• [Records for this exercise]:
^^^^^^^^^^^^^^^^

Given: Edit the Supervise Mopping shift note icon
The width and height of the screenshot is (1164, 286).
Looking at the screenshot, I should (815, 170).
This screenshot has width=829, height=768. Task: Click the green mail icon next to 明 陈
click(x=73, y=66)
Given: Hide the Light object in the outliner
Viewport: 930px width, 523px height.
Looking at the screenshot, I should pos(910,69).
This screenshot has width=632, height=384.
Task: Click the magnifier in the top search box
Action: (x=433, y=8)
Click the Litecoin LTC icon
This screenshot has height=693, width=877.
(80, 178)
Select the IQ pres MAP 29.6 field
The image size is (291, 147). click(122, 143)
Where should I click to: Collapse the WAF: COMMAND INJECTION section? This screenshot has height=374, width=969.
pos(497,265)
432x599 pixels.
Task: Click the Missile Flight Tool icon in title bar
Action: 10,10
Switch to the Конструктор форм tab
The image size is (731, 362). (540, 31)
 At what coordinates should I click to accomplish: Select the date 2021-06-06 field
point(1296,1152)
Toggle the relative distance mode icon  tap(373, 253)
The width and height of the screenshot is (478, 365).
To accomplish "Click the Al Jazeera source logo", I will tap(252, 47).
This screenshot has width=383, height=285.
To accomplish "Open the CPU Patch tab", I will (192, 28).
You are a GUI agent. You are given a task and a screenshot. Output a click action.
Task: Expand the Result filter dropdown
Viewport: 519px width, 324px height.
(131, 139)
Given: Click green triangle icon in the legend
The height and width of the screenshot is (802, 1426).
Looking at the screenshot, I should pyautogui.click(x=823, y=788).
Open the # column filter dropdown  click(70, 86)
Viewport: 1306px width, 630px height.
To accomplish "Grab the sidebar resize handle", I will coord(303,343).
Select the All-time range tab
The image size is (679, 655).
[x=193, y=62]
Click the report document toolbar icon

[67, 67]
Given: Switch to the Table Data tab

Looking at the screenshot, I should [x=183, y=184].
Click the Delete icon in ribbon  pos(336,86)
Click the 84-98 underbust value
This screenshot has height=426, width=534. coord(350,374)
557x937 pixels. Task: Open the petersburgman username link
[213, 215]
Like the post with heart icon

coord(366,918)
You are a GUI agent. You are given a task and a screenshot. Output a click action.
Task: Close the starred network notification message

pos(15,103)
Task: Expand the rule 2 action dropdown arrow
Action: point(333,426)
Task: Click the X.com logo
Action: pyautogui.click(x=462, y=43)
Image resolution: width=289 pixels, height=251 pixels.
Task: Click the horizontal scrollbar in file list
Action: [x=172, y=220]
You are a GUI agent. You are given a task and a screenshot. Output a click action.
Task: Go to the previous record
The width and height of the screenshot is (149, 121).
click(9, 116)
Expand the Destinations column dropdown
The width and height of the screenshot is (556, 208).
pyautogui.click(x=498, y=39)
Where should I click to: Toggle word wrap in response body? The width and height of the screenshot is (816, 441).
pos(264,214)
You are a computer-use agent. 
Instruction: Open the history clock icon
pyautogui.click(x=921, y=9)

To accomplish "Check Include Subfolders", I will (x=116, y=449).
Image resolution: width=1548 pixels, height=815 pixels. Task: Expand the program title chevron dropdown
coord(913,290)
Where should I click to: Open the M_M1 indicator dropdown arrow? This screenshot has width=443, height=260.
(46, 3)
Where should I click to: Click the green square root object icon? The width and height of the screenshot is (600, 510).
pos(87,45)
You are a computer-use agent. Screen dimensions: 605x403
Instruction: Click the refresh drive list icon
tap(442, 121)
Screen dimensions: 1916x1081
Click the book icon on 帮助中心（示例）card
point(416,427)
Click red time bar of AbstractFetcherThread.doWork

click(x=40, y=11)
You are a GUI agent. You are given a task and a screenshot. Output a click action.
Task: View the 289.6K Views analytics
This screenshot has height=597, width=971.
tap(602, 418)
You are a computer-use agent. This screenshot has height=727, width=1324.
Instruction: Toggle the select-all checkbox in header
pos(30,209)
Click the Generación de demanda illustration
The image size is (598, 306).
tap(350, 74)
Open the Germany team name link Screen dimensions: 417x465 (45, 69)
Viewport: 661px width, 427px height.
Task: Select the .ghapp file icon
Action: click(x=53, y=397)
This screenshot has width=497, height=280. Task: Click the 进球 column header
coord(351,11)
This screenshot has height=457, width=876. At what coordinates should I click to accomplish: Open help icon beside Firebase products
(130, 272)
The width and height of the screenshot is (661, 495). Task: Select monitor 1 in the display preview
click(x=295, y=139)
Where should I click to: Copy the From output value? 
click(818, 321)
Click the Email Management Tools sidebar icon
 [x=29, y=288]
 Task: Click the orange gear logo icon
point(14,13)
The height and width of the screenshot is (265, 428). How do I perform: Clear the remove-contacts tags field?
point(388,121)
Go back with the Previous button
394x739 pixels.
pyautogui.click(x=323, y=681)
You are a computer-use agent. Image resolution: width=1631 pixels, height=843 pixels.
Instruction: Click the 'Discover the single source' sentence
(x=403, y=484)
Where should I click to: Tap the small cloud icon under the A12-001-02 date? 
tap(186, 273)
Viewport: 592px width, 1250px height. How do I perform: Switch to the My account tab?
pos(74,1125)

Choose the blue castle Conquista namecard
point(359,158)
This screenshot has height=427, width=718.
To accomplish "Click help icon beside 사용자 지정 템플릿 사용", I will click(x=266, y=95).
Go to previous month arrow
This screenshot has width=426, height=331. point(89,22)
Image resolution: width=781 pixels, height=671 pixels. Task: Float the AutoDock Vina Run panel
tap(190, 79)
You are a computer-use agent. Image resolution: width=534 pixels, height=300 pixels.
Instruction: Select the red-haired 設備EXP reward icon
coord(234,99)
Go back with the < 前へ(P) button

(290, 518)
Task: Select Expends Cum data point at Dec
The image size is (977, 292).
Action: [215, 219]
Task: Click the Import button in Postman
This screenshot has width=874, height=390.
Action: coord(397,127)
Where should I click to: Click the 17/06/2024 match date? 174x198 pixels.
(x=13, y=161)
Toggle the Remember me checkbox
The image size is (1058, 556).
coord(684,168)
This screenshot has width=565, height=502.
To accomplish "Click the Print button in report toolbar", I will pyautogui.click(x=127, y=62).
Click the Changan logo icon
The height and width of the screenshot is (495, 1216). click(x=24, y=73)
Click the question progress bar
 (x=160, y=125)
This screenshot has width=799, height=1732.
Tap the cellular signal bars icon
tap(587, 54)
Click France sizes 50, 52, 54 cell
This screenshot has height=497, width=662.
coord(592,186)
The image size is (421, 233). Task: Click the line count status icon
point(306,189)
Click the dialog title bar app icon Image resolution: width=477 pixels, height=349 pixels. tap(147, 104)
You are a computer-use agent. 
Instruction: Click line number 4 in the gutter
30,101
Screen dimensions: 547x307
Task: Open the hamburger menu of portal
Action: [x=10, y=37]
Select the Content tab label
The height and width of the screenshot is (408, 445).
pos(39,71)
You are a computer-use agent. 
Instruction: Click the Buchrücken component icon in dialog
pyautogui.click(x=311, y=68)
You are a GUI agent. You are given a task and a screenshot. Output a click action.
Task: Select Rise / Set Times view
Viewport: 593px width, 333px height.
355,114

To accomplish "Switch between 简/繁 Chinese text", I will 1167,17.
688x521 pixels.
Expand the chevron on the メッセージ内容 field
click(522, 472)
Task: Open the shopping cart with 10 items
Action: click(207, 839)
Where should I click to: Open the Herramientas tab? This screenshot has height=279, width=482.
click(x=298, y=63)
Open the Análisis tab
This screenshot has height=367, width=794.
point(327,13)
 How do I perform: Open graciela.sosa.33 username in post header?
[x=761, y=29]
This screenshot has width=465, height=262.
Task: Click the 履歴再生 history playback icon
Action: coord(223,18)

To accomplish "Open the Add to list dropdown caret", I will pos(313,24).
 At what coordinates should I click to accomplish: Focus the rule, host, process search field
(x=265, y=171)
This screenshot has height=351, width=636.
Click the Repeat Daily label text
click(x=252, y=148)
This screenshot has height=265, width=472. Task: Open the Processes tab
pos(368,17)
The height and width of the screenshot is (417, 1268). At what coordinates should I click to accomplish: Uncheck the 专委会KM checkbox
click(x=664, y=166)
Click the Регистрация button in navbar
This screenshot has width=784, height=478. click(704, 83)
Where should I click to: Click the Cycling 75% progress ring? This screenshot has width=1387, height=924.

^^^^^^^^^^^^^^^^

• [Goal]: Rewrite the data from the line with "will (x=116, y=449)." up to and including the line with "(x=403, y=484)", replacing "Instruction" with "Command" and leaving everything else unchanged.

• [Worked solution]:
To accomplish "Check Include Subfolders", I will (x=116, y=449).
Image resolution: width=1548 pixels, height=815 pixels. Task: Expand the program title chevron dropdown
coord(913,290)
Where should I click to: Open the M_M1 indicator dropdown arrow? This screenshot has width=443, height=260.
(46, 3)
Where should I click to: Click the green square root object icon? The width and height of the screenshot is (600, 510).
pos(87,45)
You are a computer-use agent. Screen dimensions: 605x403
Command: Click the refresh drive list icon
tap(442, 121)
Screen dimensions: 1916x1081
Click the book icon on 帮助中心（示例）card
point(416,427)
Click red time bar of AbstractFetcherThread.doWork

click(x=40, y=11)
You are a GUI agent. You are given a task and a screenshot. Output a click action.
Task: View the 289.6K Views analytics
This screenshot has height=597, width=971.
tap(602, 418)
You are a computer-use agent. This screenshot has height=727, width=1324.
Command: Toggle the select-all checkbox in header
pos(30,209)
Click the Generación de demanda illustration
The image size is (598, 306).
tap(350, 74)
Open the Germany team name link Screen dimensions: 417x465 (45, 69)
Viewport: 661px width, 427px height.
Task: Select the .ghapp file icon
Action: click(x=53, y=397)
This screenshot has width=497, height=280. Task: Click the 进球 column header
coord(351,11)
This screenshot has height=457, width=876. At what coordinates should I click to accomplish: Open help icon beside Firebase products
(130, 272)
The width and height of the screenshot is (661, 495). Task: Select monitor 1 in the display preview
click(x=295, y=139)
Where should I click to: Copy the From output value? 
click(818, 321)
Click the Email Management Tools sidebar icon
 [x=29, y=288]
 Task: Click the orange gear logo icon
point(14,13)
The height and width of the screenshot is (265, 428). How do I perform: Clear the remove-contacts tags field?
point(388,121)
Go back with the Previous button
394x739 pixels.
pyautogui.click(x=323, y=681)
You are a computer-use agent. Image resolution: width=1631 pixels, height=843 pixels.
Command: Click the 'Discover the single source' sentence
(x=403, y=484)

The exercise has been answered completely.